On its face, hiring an investigator to pose as someone she is not would appear to violate this Rule. While there are no New York decisions exactly on point, authority from other jurisdictions is mixed. For example, In re Complaint as to the Conduct of Daniel J. Gatti, 2000 Ore. LEXIS 647 (Sup. Ct. Or. 2000) and In re Ositis, 333 Ore. 366 (2002), both imposed discipline upon attorneys in connection with their use of similar deceit in an investigatory context. (Oregon has since adopted a new analog to DR 1-102, which expressly provides that it is not a violation for an attorney to participate in 'covert activity in the investigation of civil or criminal law or constitutions rights.') The court in Midwest Motor Sports, Inc. v. Arctic Cat Sales, Inc. , 144 F. Supp. 2d 1147 (D.S.D. 2001) found it improper for an attorney to use an investigator to pose as a customer to elicit information from a salesperson of an opposing party. And in The Matter of Mark Pautler, 47 P. 3d 1175 (Colo. 2002), the court upheld a disciplinary sanction against a deputy district attorney who misrepresented his identify as a public defender in a successful attempt to have a murderer surrender to authorities.

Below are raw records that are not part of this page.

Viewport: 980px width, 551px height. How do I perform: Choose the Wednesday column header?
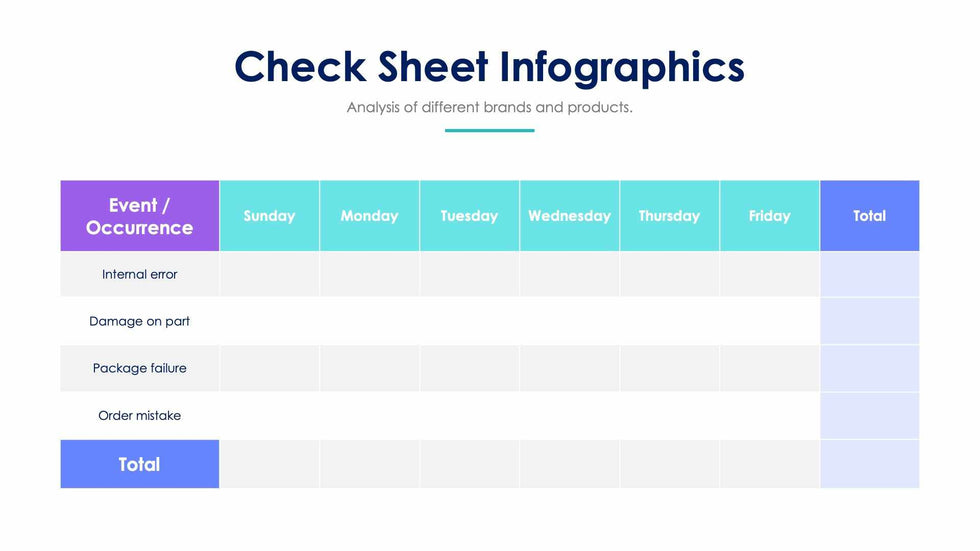point(569,216)
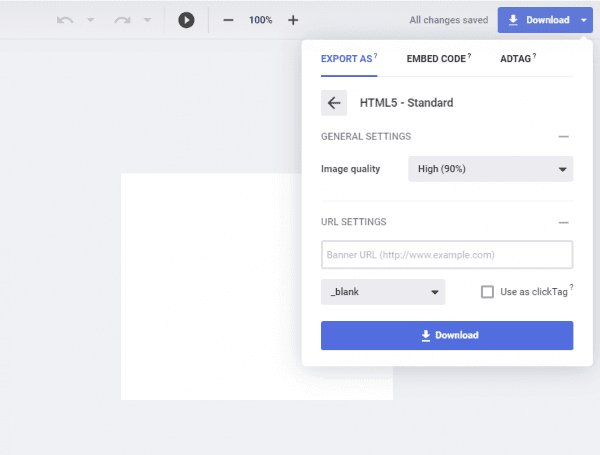600x455 pixels.
Task: Open the top Download split-button arrow
Action: [584, 20]
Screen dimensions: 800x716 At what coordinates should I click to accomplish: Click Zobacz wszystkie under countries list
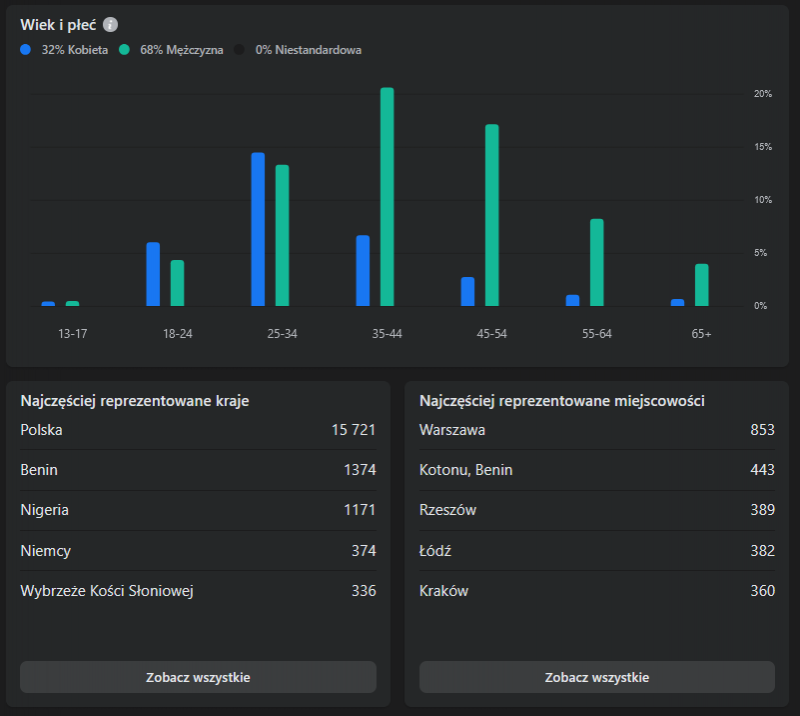coord(198,677)
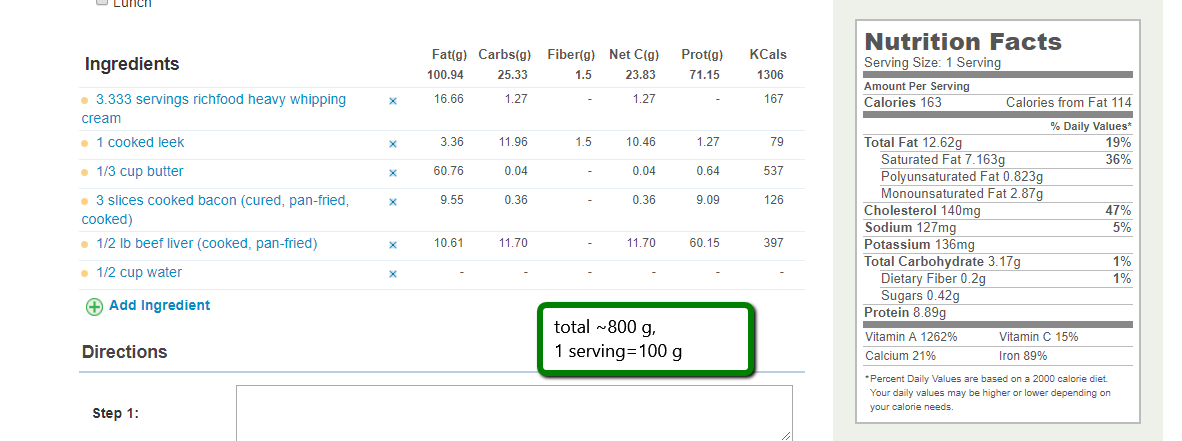Image resolution: width=1182 pixels, height=441 pixels.
Task: Click the 1/3 cup butter link
Action: (140, 172)
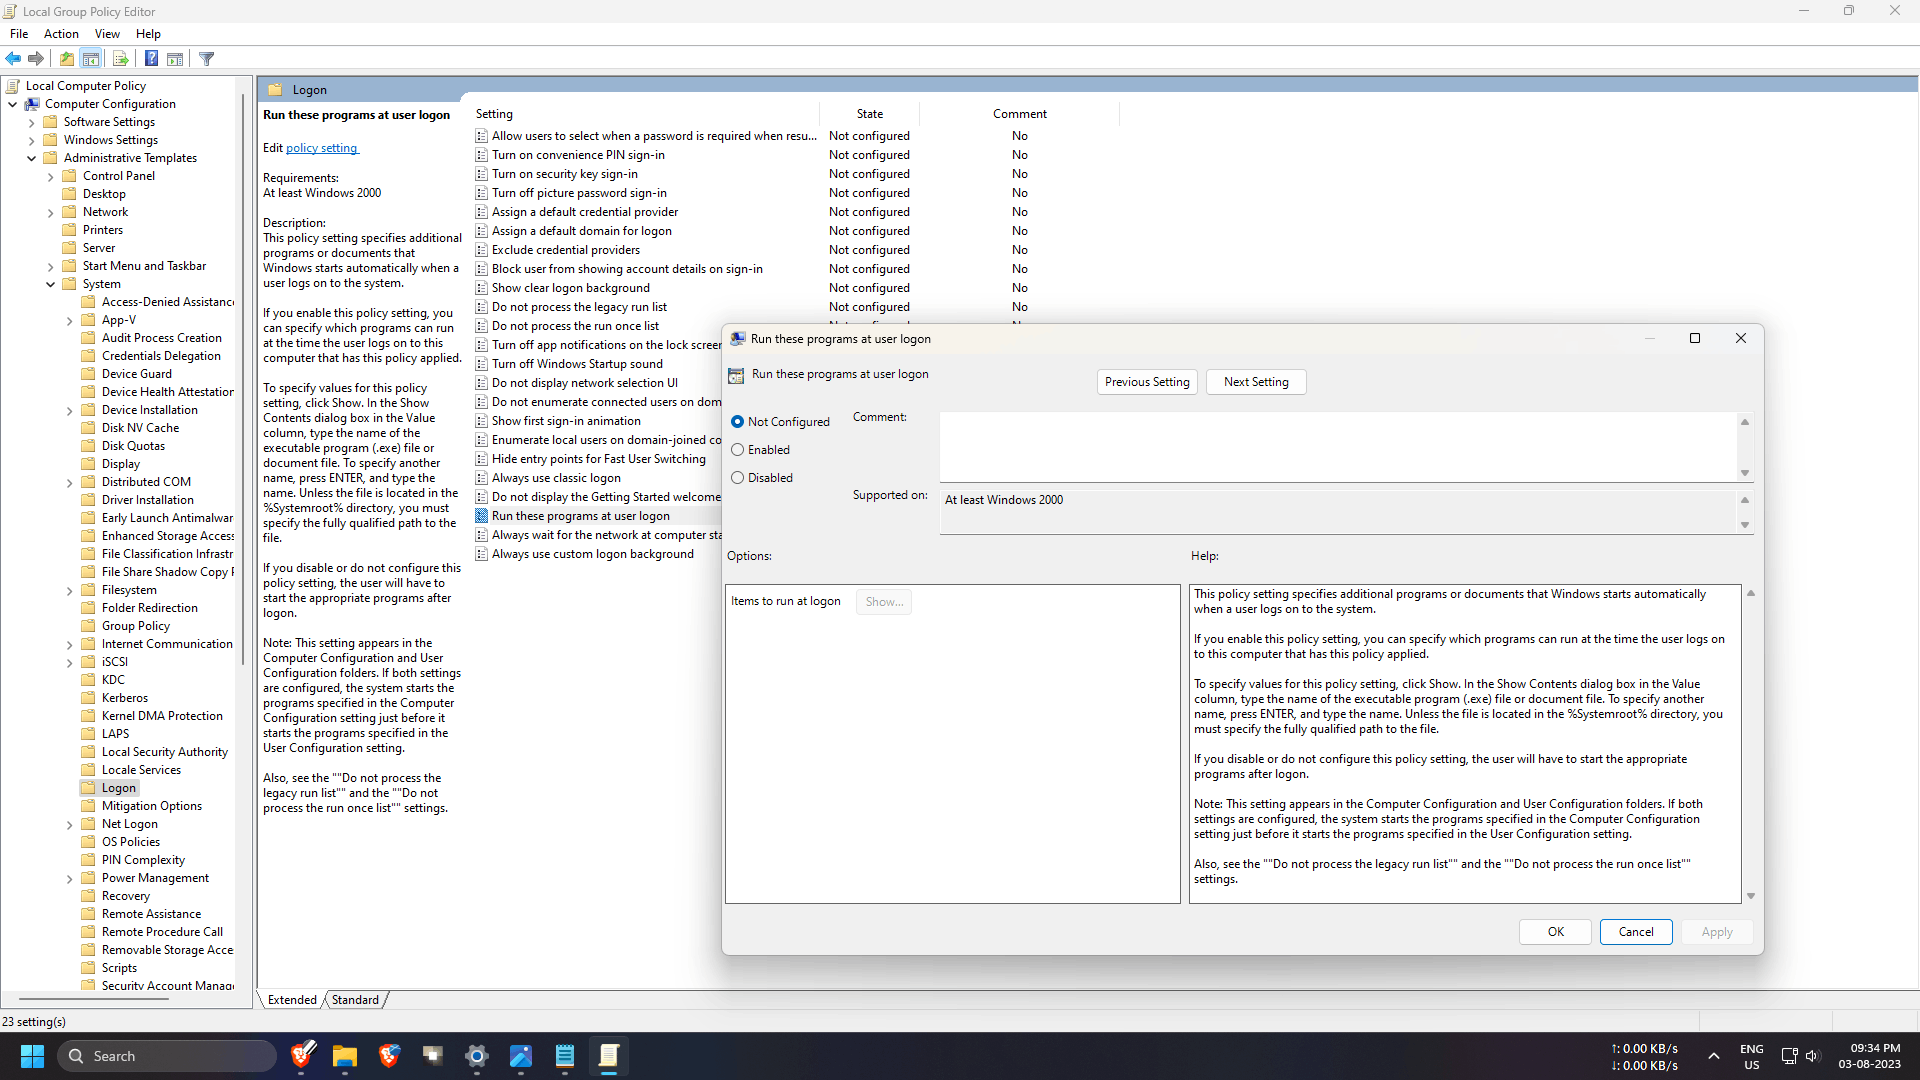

On the other hand, the State Bar of Arizona, in Opinion No. 99-11, condoned a lawyer's use of a discrimination tester who misrepresented his identity and purpose in contacting someone who was the subject of an investigation. And the court in Apple Corps. Ltd. v. International Collectors Co., 15 F. Supp. 2d 456 (D.N.J. 1999) (in a non-employment law context) observed that 'misrepresentations solely as to identity or purpose and solely for evidence gathering purposes' are not prohibited by these ethical rules. Caution should be exercised, however, because as bold as this latter observation is, it is hard to imagine that any court or disciplinary authority would tolerate an attorney hiring a third party to pose, for example, as a friend or relative of an adverse party so that he could get close to that adverse party's witnesses in order to secure useful information. (See Kansas Bar Association Opinion 94-15 (1995).

So, where does this leave you? A few jurisdictions do seem to grant special treatment to the use of 'discriminator testers,' based on a belief that they serve a greater social good. New York has yet to join those ranks. Beyond that, a few other jurisdictions seem willing to permit 'minor' misrepresentations (as to identify and purpose), at least in cases where the information being sought is otherwise 'public' information (eg, sending an investigator into a retail store posing as a customer to learn what the store's salespeople generally say to customers about a particular product). In some jurisdictions, however, even this conduct may be impermissible, and certainly anything beyond this level of 'misrepresentation,' leading to more than generally available information, should raise serious concerns.